- **Source passage**
────────────────────────────────────────

Application of computational systems biology to explore environmental toxicity hazards

Abstract

Background: Computer-based modeling is part of a new approach to predictive toxicology.

Objectives: We investigated the usefulness of an integrated computational systems biology approach in a case study involving the isomers and metabolites of the pesticide dichlorodiphenyltrichloroethane (DDT) to ascertain their possible links to relevant adverse effects.

Methods: We extracted chemical-protein association networks for each DDT isomer and its metabolites using ChemProt, a disease chemical biology database that includes both binding and gene expression data, and we explored protein-protein interactions using a human interactome network. To identify associated dysfunctions and diseases, we integrated protein-disease annotations into the protein complexes using the Online Mendelian Inheritance in Man database and the Comparative Toxicogenomics Database.

Results: We found 175 human proteins linked to p,p'-DDT, and 187 to o,p'-DDT.Dichlorodiphenyldichloroethylene (p,p'-DDE) was the metabolite with the highest number of links, with 52. We grouped proteins for each compound based on their disease annotations. Although the two data sources differed in linkage to diseases, integrated results predicted that most diseases were linked to the two DDT isomers. Asthma was uniquely linked with p,p'-DDT, and autism with o,p'-DDT. Several reproductive and neurobehavioral outcomes and cancer types were linked to all three compounds.

Conclusions: Computer-based modeling relies on available information. Although differences in linkages to proteins may be due to incomplete data, our results appear meaningful and suggest that the parent DDT compounds may be responsible for more disease connections than the metabolites. The findings illustrate the potential use of computational approaches to toxicology.

Figure 1

Overview of the systems chemical biology three-step approach. (1) Extraction of existing knowledge using a disease chemical biology database (ChemProt) to generate chemical–protein networks for p,p´-DDT. (2) Creation of protein complexes by protein enrichment using a high-confidence set of experimental protein–protein interactions. (3) Statistical ranking of diseases (D) known or predicted to be linked to p,p´-DDT after integration of protein–disease annotations to protein complexes based on information in the Online Mendelian Inheritance in Man (OMIM) database and the Comparative Toxicogenomics Database (CTD).

────────────────────────────────────────

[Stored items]
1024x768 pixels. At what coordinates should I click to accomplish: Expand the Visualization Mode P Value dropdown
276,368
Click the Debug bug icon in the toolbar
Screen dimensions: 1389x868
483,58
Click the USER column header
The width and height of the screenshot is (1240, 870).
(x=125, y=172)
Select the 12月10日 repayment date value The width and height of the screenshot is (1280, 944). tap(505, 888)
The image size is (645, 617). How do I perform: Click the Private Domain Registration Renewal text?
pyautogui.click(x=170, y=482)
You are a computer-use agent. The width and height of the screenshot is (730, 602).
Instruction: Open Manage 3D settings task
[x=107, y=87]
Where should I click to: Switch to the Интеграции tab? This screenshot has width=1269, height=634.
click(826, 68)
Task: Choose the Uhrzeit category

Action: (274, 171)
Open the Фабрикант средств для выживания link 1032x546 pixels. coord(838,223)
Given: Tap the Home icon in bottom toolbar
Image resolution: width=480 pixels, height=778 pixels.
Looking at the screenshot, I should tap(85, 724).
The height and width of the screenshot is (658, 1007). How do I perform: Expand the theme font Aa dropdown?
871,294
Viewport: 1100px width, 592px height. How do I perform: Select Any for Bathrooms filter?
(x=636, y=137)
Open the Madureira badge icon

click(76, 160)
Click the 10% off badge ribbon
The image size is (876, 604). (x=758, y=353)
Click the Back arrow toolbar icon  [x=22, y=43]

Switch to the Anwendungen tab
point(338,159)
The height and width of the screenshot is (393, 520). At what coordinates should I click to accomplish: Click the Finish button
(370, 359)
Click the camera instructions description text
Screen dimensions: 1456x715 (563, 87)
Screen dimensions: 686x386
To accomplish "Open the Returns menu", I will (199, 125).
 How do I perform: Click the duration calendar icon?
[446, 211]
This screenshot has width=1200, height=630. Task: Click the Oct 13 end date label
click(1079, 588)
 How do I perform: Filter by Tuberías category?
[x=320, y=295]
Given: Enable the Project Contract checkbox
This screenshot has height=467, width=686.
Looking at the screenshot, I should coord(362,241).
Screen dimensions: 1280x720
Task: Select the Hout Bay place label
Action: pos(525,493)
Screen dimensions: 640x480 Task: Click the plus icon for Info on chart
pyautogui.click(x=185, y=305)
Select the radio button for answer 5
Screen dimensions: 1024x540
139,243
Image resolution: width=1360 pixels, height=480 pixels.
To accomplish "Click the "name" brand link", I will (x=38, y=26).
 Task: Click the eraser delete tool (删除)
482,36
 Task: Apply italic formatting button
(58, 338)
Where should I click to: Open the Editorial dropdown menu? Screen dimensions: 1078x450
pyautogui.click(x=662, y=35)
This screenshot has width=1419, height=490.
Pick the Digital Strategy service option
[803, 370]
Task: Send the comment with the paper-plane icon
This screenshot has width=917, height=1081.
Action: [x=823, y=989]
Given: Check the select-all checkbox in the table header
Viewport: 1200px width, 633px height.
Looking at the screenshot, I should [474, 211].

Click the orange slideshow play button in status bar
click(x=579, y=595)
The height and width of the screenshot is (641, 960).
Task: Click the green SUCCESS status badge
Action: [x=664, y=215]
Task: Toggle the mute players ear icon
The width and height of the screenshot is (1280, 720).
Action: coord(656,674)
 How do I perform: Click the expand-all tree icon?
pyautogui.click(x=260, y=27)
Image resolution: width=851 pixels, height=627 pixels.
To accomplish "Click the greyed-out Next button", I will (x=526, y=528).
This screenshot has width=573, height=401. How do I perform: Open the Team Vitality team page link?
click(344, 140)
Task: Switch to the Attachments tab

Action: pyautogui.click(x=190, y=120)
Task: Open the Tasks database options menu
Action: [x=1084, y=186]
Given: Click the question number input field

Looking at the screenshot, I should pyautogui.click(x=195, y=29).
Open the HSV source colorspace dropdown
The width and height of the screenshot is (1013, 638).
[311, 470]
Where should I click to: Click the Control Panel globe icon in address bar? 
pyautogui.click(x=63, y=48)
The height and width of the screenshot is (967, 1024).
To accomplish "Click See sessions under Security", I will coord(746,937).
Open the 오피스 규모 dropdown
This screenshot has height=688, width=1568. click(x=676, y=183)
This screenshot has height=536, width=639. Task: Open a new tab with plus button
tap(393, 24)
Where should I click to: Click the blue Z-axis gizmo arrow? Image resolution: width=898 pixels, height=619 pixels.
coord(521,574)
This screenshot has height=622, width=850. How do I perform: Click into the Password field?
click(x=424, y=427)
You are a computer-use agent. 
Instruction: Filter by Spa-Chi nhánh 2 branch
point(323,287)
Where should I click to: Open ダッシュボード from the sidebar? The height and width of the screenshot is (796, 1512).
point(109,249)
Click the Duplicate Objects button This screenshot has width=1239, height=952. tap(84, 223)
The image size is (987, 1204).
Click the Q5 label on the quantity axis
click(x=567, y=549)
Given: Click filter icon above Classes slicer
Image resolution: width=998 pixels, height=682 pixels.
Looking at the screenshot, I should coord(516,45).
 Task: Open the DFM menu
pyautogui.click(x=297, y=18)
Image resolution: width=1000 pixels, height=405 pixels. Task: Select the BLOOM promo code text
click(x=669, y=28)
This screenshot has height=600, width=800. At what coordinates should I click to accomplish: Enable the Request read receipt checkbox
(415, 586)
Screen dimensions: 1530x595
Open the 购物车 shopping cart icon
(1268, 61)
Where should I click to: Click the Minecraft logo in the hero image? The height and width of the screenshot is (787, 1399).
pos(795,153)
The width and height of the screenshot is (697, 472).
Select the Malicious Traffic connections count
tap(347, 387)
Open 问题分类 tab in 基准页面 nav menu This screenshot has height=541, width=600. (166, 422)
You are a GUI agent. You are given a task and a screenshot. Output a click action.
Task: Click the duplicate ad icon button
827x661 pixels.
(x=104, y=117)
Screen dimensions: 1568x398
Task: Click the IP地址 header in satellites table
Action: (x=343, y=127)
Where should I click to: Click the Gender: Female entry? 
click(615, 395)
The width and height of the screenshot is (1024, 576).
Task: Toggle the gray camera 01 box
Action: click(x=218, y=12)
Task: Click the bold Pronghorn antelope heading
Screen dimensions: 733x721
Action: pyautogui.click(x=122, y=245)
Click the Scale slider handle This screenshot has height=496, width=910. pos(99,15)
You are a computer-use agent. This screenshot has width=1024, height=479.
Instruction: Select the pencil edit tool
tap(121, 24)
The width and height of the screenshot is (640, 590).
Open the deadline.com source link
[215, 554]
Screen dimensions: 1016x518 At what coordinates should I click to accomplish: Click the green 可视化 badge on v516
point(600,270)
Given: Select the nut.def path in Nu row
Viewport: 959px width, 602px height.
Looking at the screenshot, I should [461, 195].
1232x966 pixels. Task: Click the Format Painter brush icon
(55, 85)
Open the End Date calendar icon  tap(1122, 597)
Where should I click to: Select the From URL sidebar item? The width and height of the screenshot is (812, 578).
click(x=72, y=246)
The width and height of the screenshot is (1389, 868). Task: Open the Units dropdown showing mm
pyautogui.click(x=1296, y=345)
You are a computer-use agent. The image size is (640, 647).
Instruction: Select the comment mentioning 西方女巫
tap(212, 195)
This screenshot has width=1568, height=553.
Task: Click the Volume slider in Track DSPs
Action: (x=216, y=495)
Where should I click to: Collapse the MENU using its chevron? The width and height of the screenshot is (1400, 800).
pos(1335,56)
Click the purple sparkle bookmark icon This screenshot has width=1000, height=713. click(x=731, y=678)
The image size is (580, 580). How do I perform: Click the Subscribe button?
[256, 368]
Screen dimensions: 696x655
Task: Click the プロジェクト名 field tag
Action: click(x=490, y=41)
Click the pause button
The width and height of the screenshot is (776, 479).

────────────────────────────────────────

Decide whether each statement agrees with the DDT toxicity text, and back each yes or no with the deciding words of the text.
1. Asthma was linked only to o,p'-DDT.
2. The protein–disease annotations came from the Online Mendelian Inheritance in Man database and the Comparative Toxicogenomics Database.
3. The results suggest that the metabolites account for more disease connections than the parent compounds.

- **Output of the exercise**
1. No: "Asthma was uniquely linked with p,p'-DDT, and autism with o,p'-DDT."
2. Yes: "we integrated protein-disease annotations into the protein complexes using the Online Mendelian Inheritance in Man database and the Comparative Toxicogenomics Database."
3. No: "suggest that the parent DDT compounds may be responsible for more disease connections than the metabolites."